Some of the interviews relating to the political background featured characters who have already made an appearance in this blog. For example, Michael Cockerell, who in the middle of the Falklands campaign covered the 27 May Beaconsfield by-election, probably only remembered now because Tony Blair, then 29, was the Labour candidate in a normally safe Conservative seat. Cockerell asserted that Blair subsequently remarked to Robin Cook that “Wars make Prime Ministers popular” but didn’t tell us when this was said, and, of course, Cook is no longer with us to confirm or deny it anyway. Sir Sherard Cowper-Coles has been mentioned here before too, and he took the opportunity to make the point to Hastings that Generals, Admirals and Air Marshals are keen to assure politicians that they ‘can-do’ and that Chiefs of the Defence Staff manipulate Ministers and Prime Ministers accordingly.
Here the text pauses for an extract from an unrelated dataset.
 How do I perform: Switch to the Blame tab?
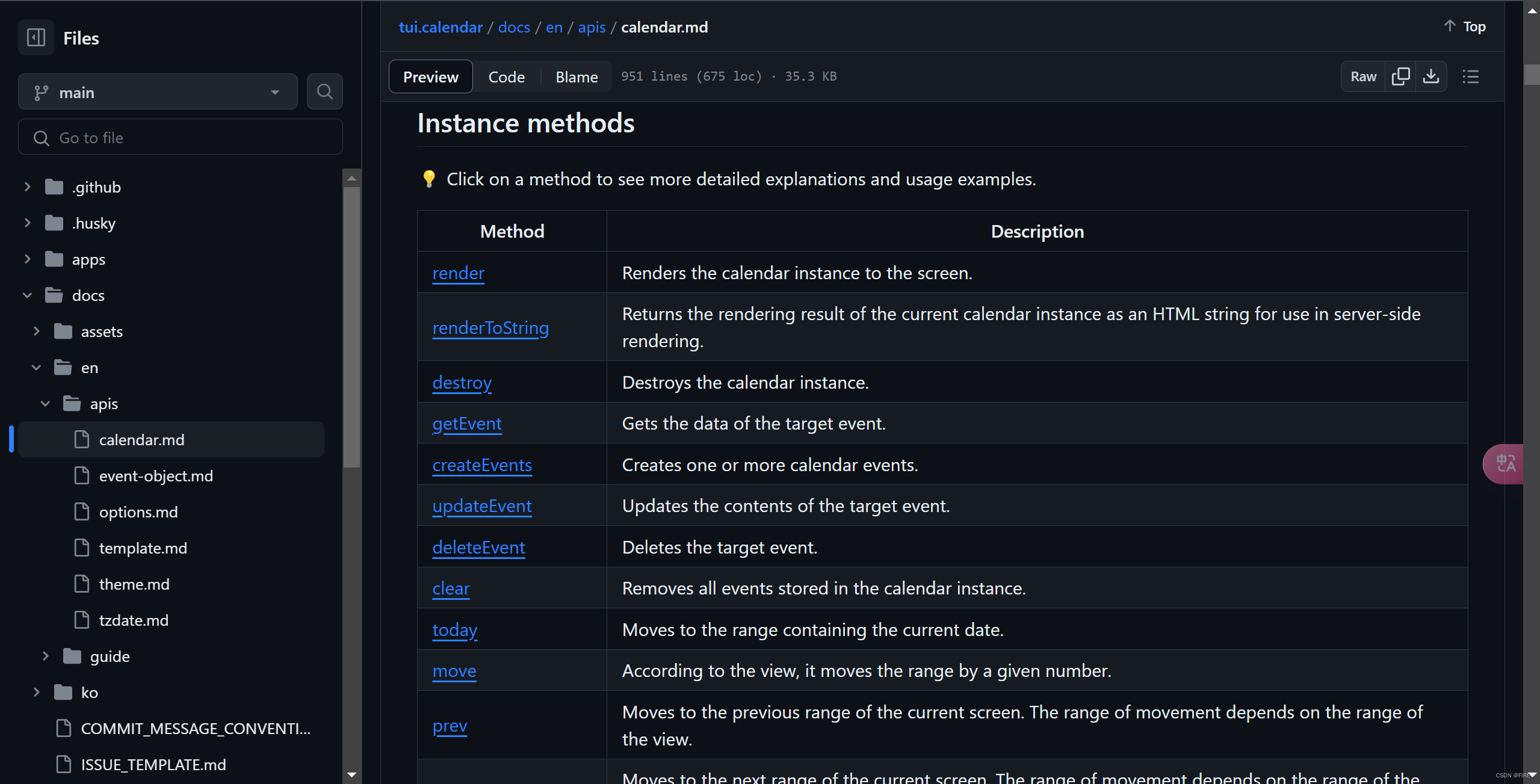coord(576,77)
Hastings subscribes to the emerging view that it was a reaction to the perceived failure of the British in Iraq, (particularly Basra) that led to our attempting a subsequent over-ambitious involvement under ISAF in Helmand.

As far as the Falklands are concerned, Hastings concluded that the 1982 story isn’t completely over, given the current antagonism from the Argentinians and the UK’s diplomatic isolation in South America. Looking back, the 1982 war may have been our last popular conflict, the last imperial hurrah.

ADDENDUM 9 APRIL

Anyone who missed The Falklands Legacy with Max Hastings (no longer available on BBC iPlayer in the UK) might find two recent articles by Hastings of interest. The first, in the Daily Mail on 3 April, made many of the points in the programme, and concluded:
We could not again mount a campaign remotely on the scale of 1982. We sent 30,000 men to recover the Falklands, but when the current defence cuts are complete the army will be able to deploy only a single brigade group of 7,000-8,000 men for sustained operations overseas. We have no aircraft carrier; when the Royal Navy does eventually take delivery of the two new carriers now being built at Rosyth, it cannot afford suitable planes to fly off them.
Economic forces are driving our continuing relative decline, heedless of our martial prowess. I shall forever be grateful to have shared in that extraordinary 1982 odyssey in the South Atlantic, though I shall never forget the price paid for victory by such men as the Royal Marine whom I knew, damaged for life. But 30 years on, the war looks to me like a last imperial hurrah.
The second, in the FT on 6 April (£) covered some of this ground again but put more emphasis on future defence capabilities – or the lack of them. Again, he went for the carriers:
The most conspicuous symbols of this [defence mismanagement] are the two aircraft carriers under construction at Rosyth, for which nobody can see any useful purpose because we cannot afford appropriate aircraft for them. Some of us have for years pleaded for cheap, cheerful carriers to operate cheap, cheerful aircraft. But these behemoths were started to appease the ambitions of successive first sea lords and the last Labour government’s desperation to provide jobs in Scottish constituencies. This pork-barrelling threatens to cripple our maritime capability for decades, because the Royal Navy will be able to afford little else. Even now, I would scrap the ships, to save their huge downstream costs.
And he concluded:
Intellectual rigour is what is lacking from defence policy-making, … We do not configure the armed forces according to what equipment we might need to defend ourselves, but by making arbitrary judgments about what bills the Treasury is willing to pay. … Ministers may live to regret treating defence as an optional extra because it swings no votes. Every conflict in which Britain has fought since 1945 – including Korea, Northern Ireland, the Falklands and the Gulf – has come from nowhere. The only certainty is that our children can expect more surprises, and more unexpected enemies, and we shall have precious few weapons with which to address them. Repeated random axe-blows mean not only that the armed forces are unable now to retake the Falklands – which is probably irrelevant – but, more fundamentally, that we shall own too little of anything to play an appropriate role in defending our vital interests – as we shall surely have to do before we are all dead.